The telco industry generally considers only two environments when evaluating the performance levels of fiber-optic components: 1) controlled environments (central office environment) and 2) uncontrolled environments (outside plant applications). Telcordia GRs provide criteria for both environmental applications. Individual telcos enforce (to varying degrees) that their supplier base adheres to the Telcordia-defined performance requirements.
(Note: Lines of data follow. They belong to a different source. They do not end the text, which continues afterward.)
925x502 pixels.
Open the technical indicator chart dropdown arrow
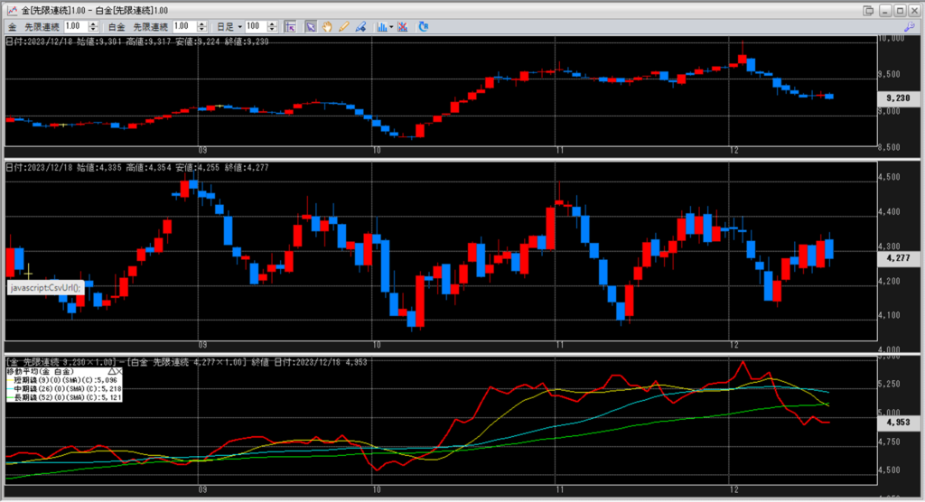(391, 26)
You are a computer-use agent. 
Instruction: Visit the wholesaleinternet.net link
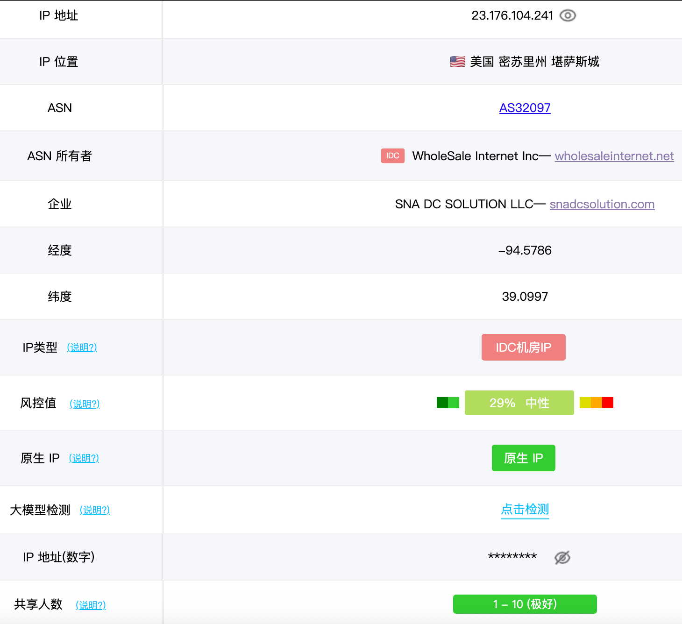coord(614,156)
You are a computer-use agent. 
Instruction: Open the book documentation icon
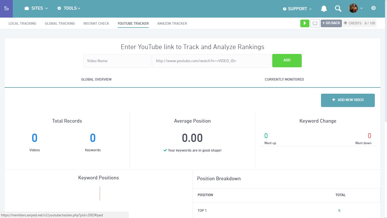[x=315, y=23]
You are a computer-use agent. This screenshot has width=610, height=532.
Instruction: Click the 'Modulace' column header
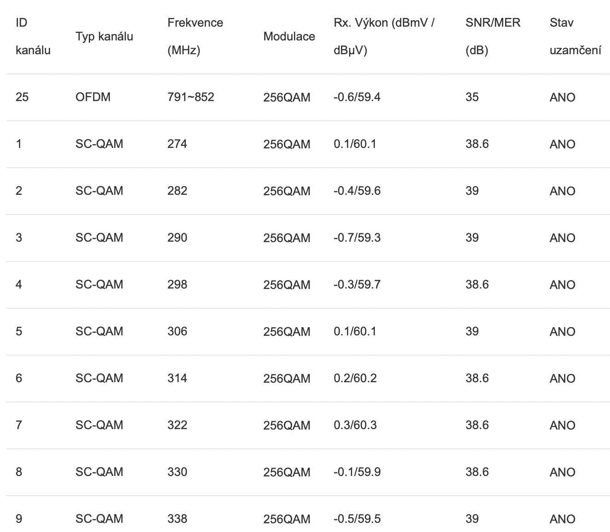pyautogui.click(x=289, y=36)
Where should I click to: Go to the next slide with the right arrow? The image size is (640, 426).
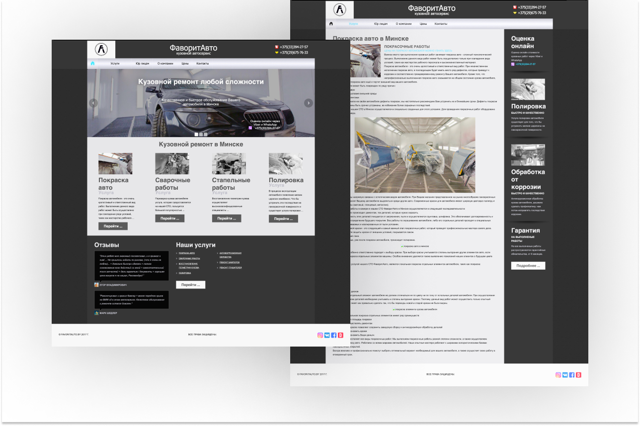click(309, 103)
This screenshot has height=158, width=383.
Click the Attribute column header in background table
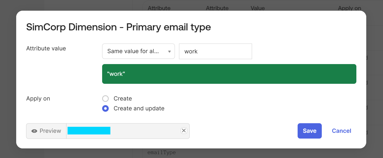tap(159, 8)
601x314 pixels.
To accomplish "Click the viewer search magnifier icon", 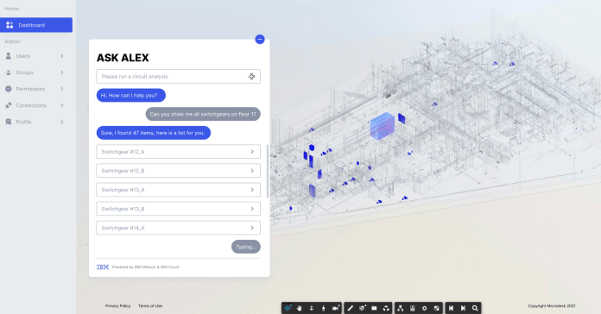I will coord(475,308).
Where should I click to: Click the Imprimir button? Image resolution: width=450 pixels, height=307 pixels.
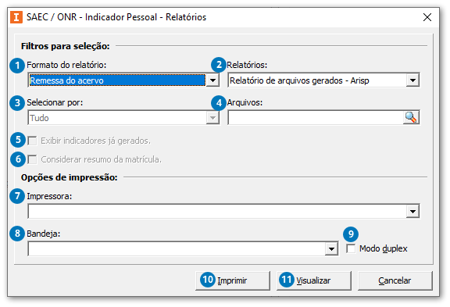[233, 280]
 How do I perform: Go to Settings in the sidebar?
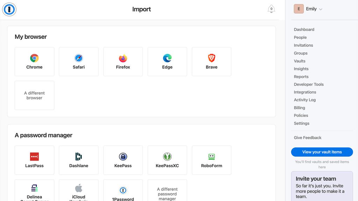[x=301, y=123]
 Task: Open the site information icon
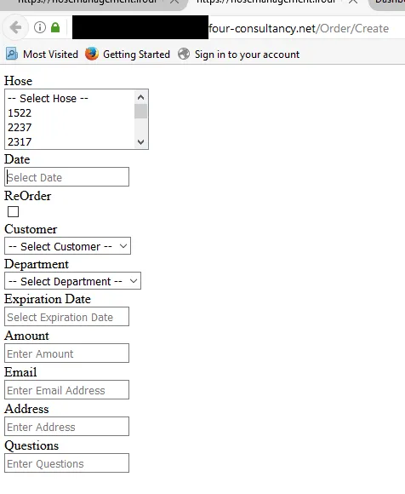pyautogui.click(x=40, y=28)
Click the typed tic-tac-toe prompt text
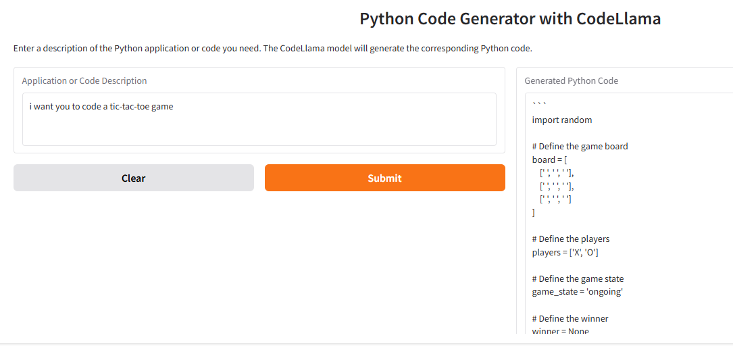 [x=101, y=106]
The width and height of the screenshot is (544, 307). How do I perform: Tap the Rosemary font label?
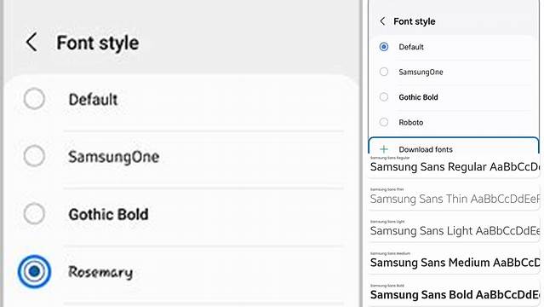pyautogui.click(x=100, y=272)

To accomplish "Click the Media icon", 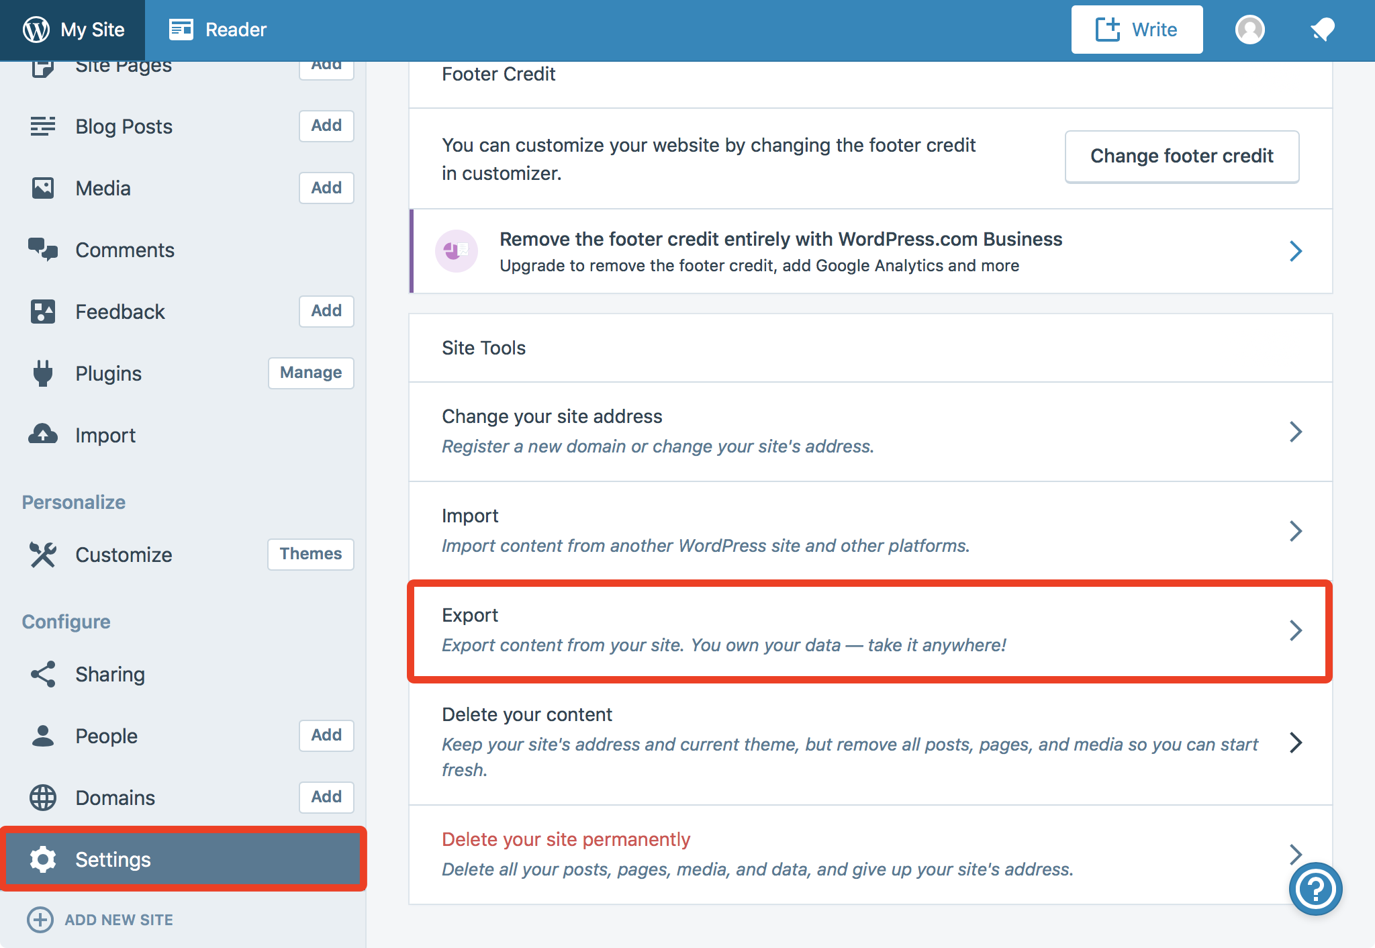I will pyautogui.click(x=43, y=188).
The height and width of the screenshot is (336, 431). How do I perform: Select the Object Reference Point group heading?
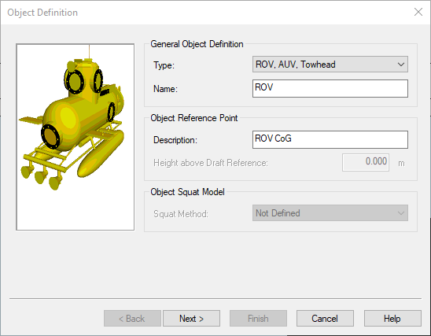click(194, 118)
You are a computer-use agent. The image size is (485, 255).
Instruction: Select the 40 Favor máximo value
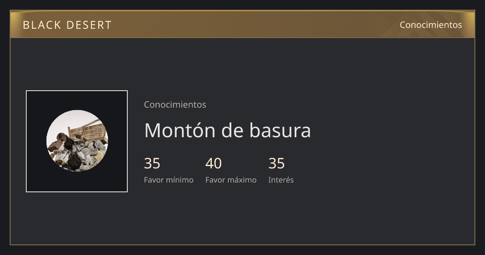point(213,164)
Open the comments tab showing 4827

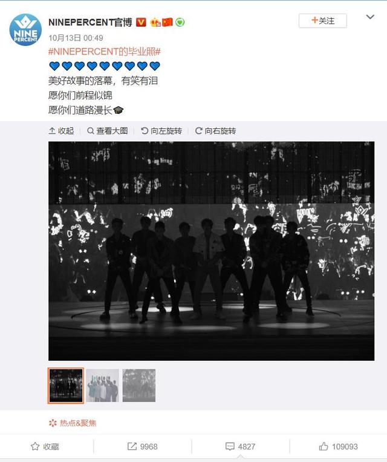coord(240,447)
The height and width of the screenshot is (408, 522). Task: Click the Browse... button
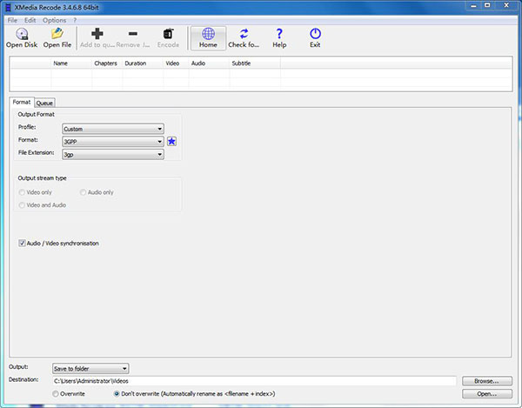(486, 381)
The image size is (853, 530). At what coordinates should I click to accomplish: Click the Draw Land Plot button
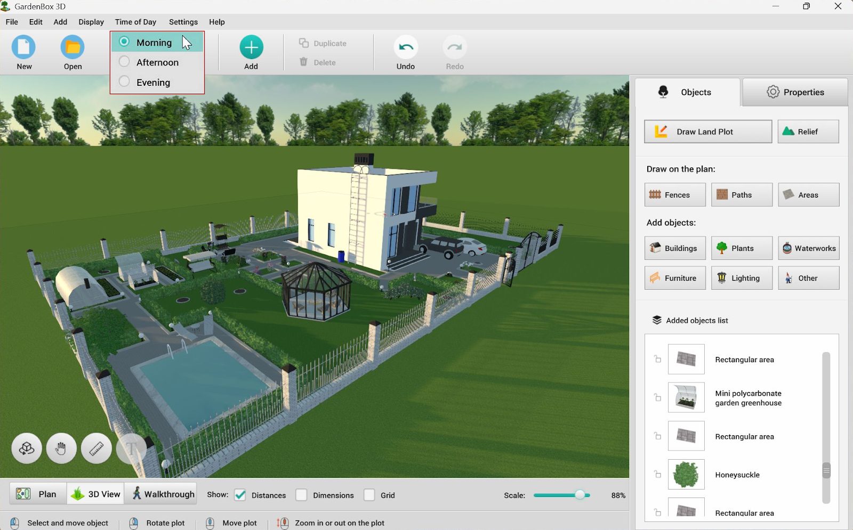coord(707,132)
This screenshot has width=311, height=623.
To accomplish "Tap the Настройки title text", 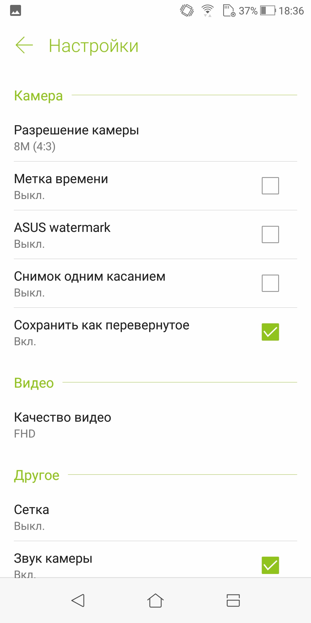I will point(94,46).
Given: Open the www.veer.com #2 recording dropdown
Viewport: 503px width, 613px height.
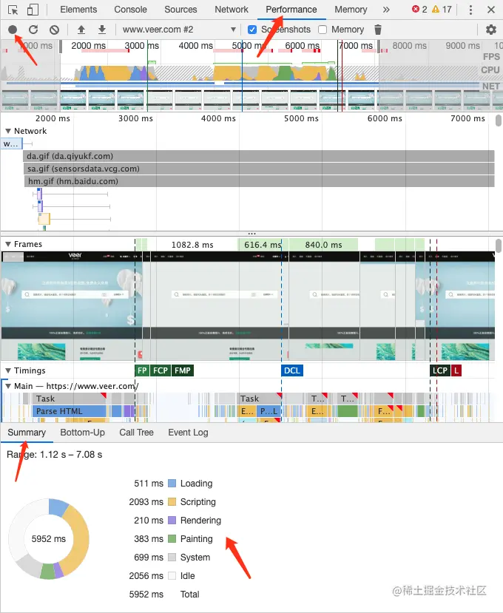Looking at the screenshot, I should [179, 30].
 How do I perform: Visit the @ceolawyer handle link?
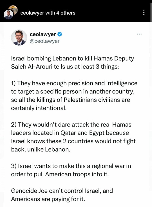(44, 41)
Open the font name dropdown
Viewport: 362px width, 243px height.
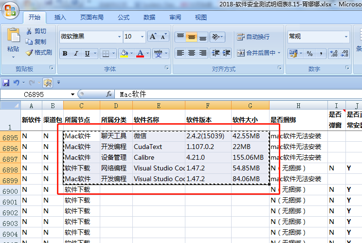point(119,37)
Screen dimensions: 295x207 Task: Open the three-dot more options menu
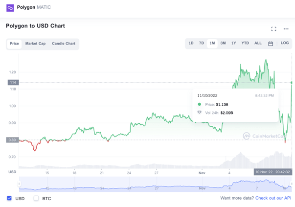pos(286,29)
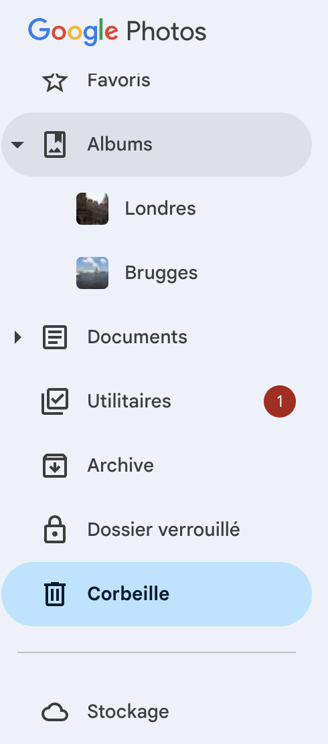
Task: Click the Dossier verrouillé padlock icon
Action: [55, 529]
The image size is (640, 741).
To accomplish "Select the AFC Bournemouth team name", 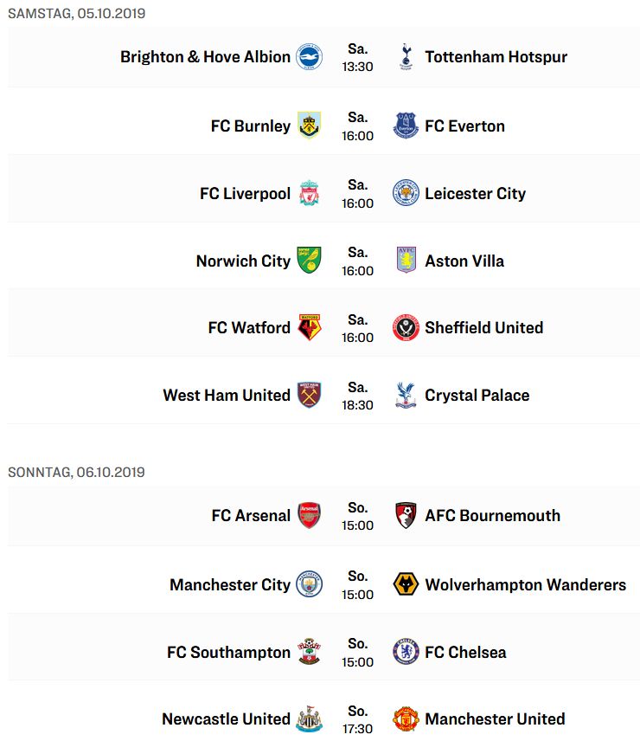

That enforcement frequently includes verification, performed either by the carrier or supplier. When it comes to verification methods, Telcordia references the appropriate test and measurement standards. These standards are predominantly the work of the Telecommunications Industry Association (TIA), which is an ANSI-accredited SDO. These widely used test and measurement standards are also called Fiber Optic Test Procedures (FOTPs). FOTPs standardize a range of tests from simple optical insertion loss measurements to more complex polarization-mode dispersion measurements. They also address environmental tests ranging from vibration and shock to fluid and altitude immersion tests for fiber-optic components (more information about these standards is available at www.tiaonline.org).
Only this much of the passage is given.